Go line by line through the records and tally those that include "agent". Respond with the tally only.

(Stored data)
== Segment start ==

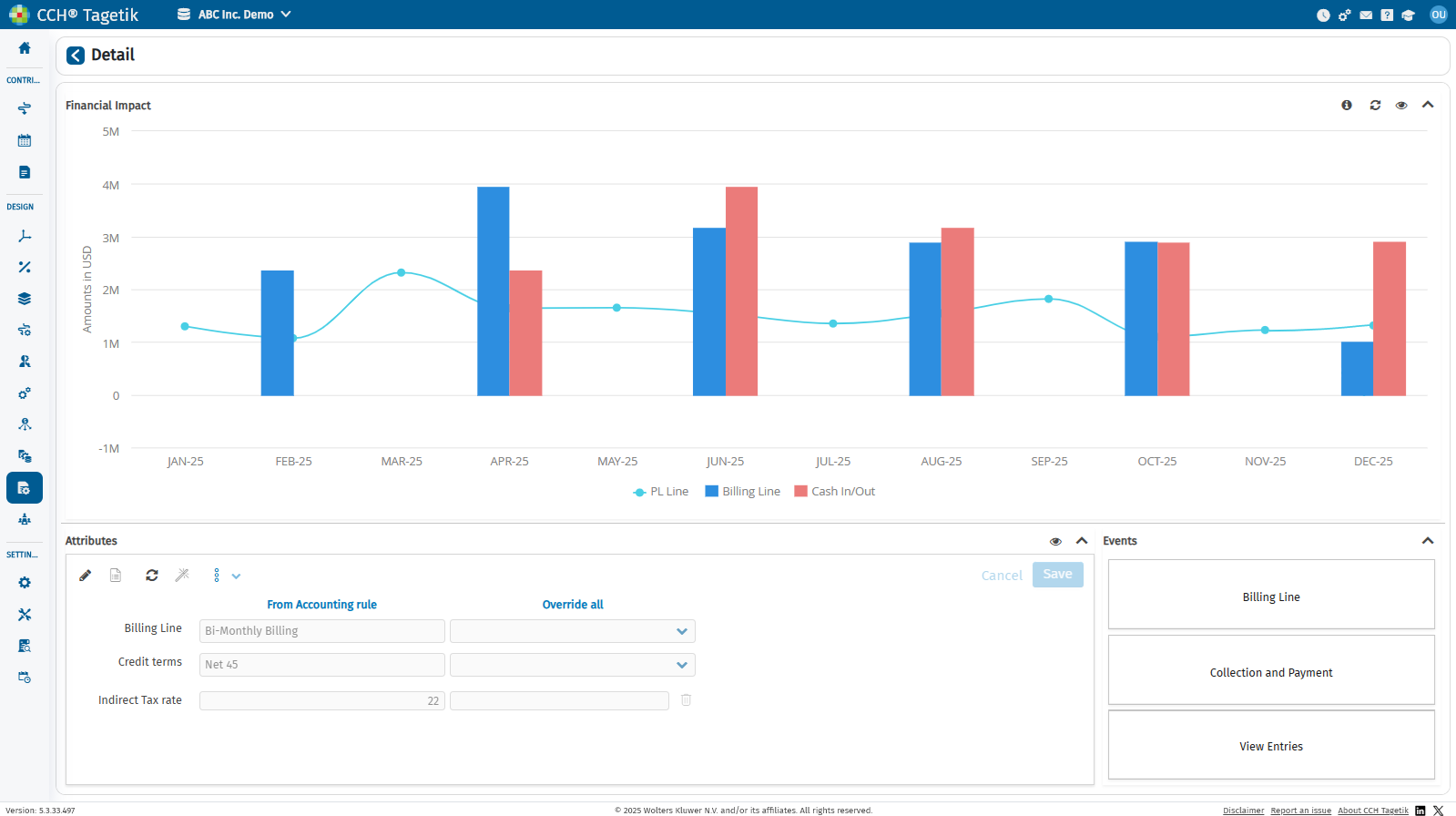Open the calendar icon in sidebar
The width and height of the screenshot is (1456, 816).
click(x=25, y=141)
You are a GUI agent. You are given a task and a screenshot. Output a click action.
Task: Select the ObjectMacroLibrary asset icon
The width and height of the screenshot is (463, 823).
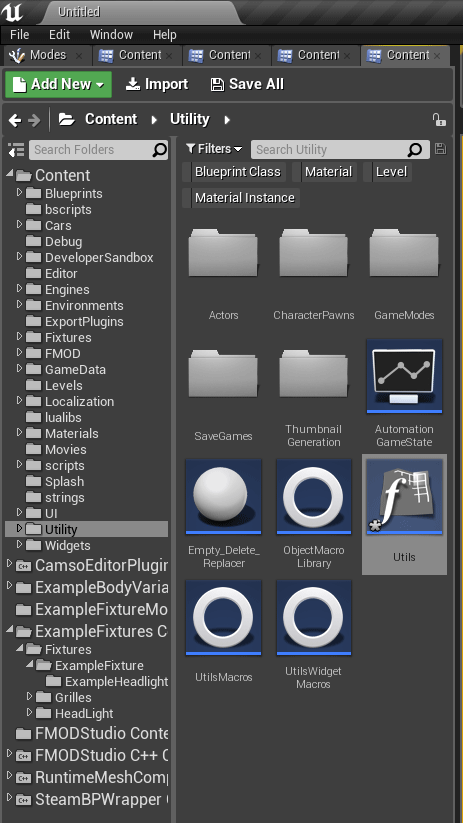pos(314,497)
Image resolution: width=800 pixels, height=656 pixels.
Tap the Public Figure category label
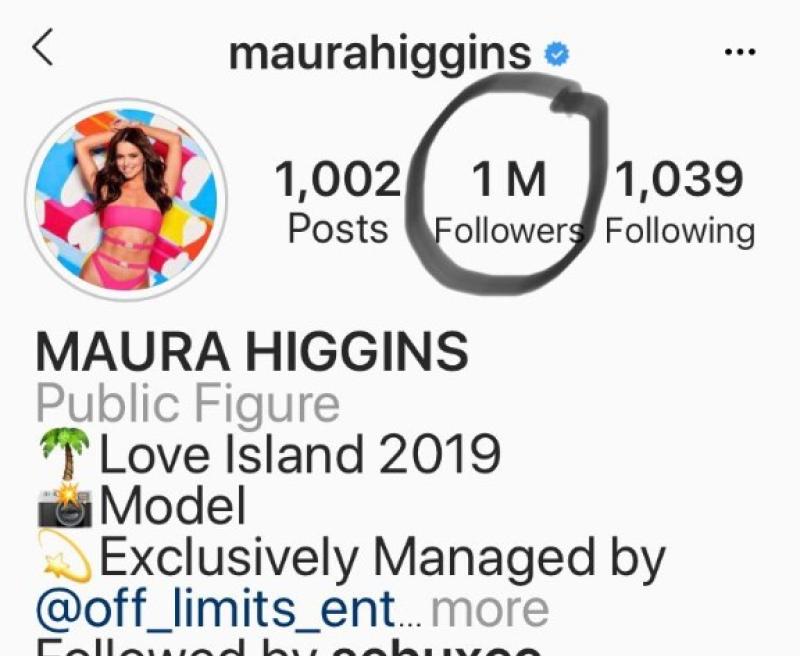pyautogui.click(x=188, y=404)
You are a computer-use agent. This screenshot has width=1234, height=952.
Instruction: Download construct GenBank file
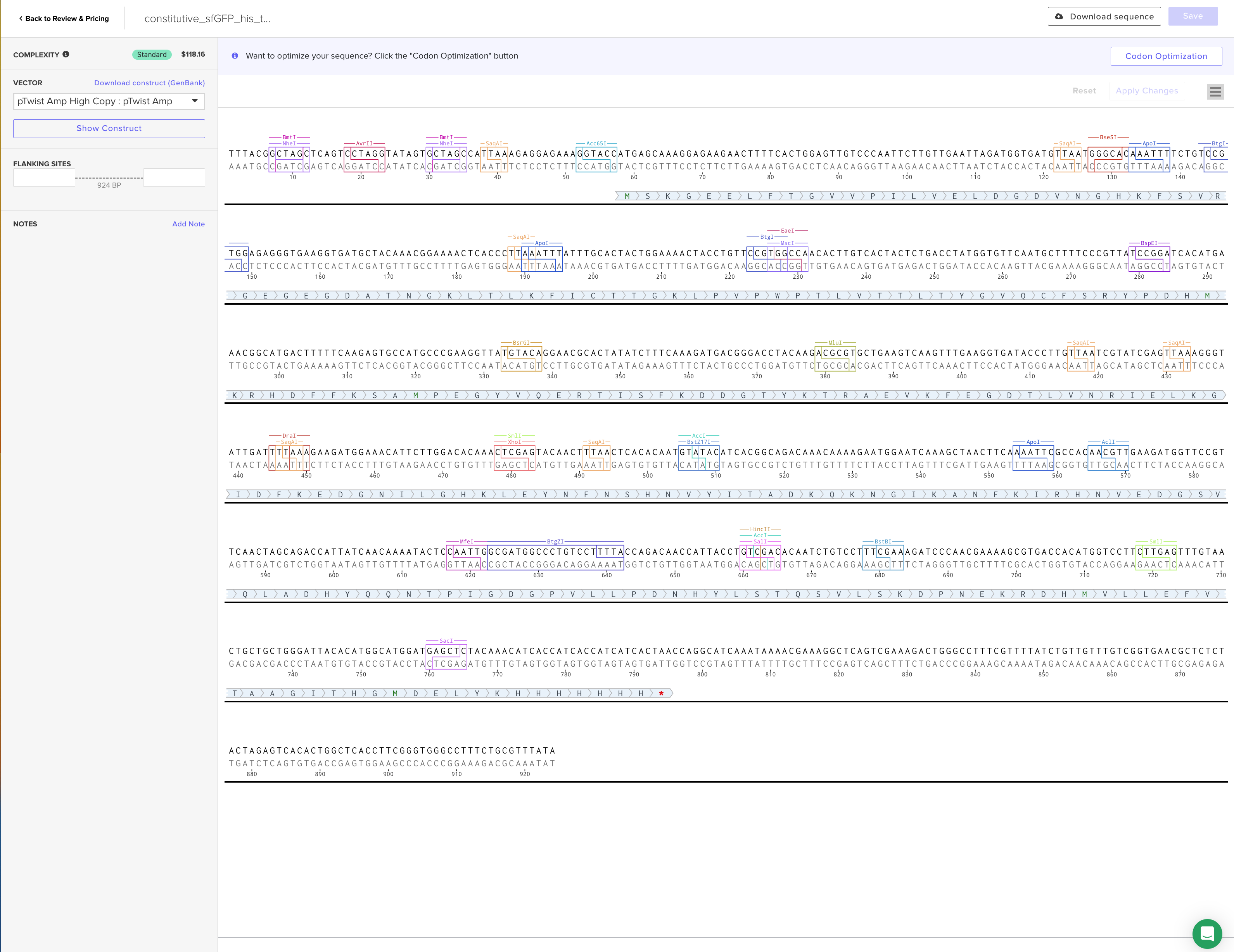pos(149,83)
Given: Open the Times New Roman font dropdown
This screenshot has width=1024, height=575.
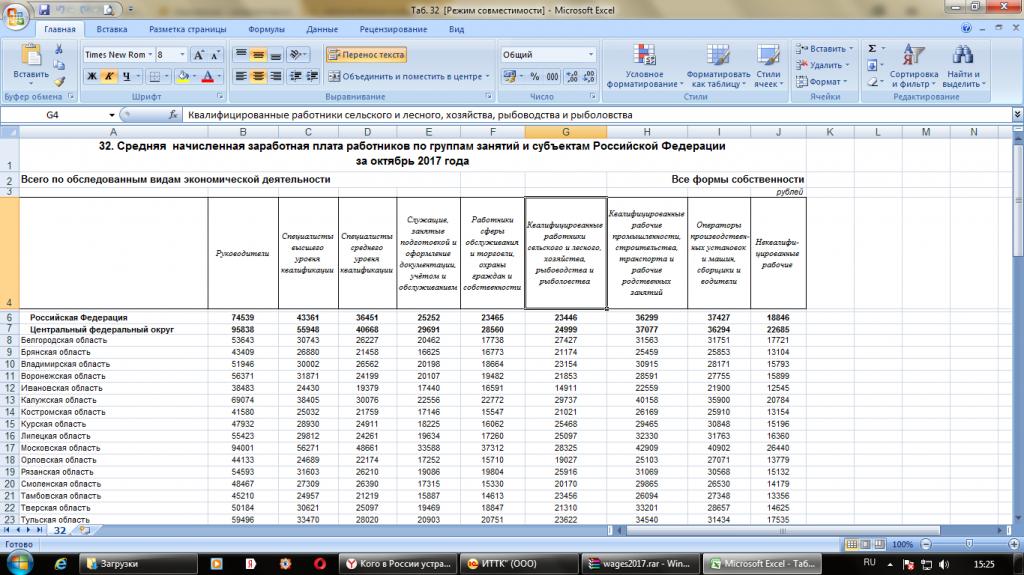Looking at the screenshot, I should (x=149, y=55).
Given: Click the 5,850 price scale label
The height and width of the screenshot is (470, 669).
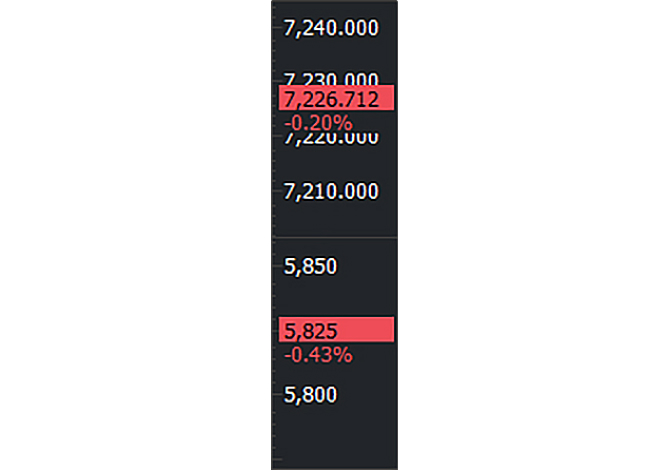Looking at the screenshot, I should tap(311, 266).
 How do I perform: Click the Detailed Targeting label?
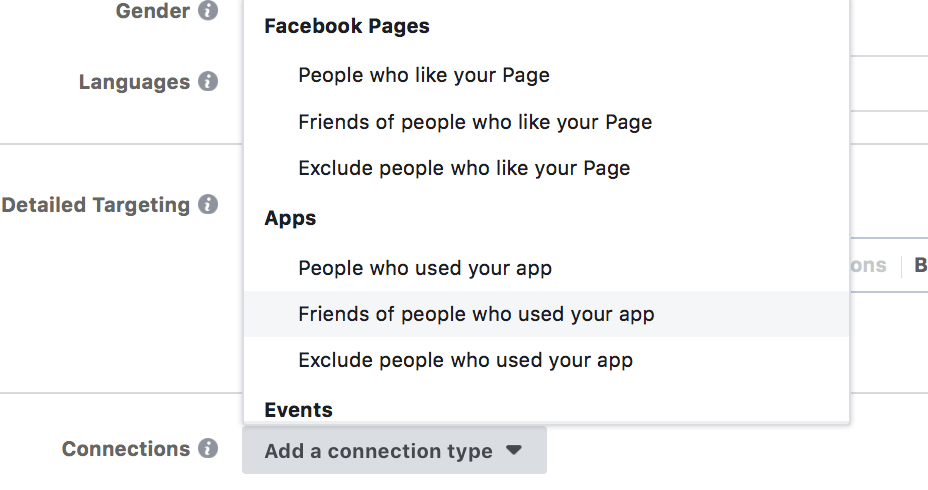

== Segment end ==

#### ANSWER BELOW:
2